» Excerpt:
━━━━━━━━

Healthy lifestyle changes and medication can make a big difference for the millions of people in the U.S. with diabetes. A steady routine is key to managing the chronic condition from home.
“Most people don’t have symptoms unless their blood sugar is really quite high, and so anytime the sugar is higher than normal, it can be causing damage to the body,” said Jennifer Brackett, APRN, a certified diabetes educator with Northeast Medical Group. “So it’s really the day to day management that’s so important for diabetes.”
Disruption in routines due to COVID-19 may make managing diabetes more difficult. Brackett shared some tips for patients below.
Stay on top of medications
Patients with type 1 diabetes do not produce insulin, a hormone that moves blood sugar through the body, so they need to take insulin to survive. With type 2 diabetes, most patients are still producing insulin, but the body isn’t using it properly.

━━━━━━━━

» Dataset content:

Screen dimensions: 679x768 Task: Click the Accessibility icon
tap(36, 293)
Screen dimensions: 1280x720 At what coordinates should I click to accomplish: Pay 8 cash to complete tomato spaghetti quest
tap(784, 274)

━━━━━━━━

» Your instructions: Reproduce verbatim the stretch of the diabetes article above from "Healthy lifestyle changes" through "condition from home.".

» Written answer:
Healthy lifestyle changes and medication can make a big difference for the millions of people in the U.S. with diabetes. A steady routine is key to managing the chronic condition from home.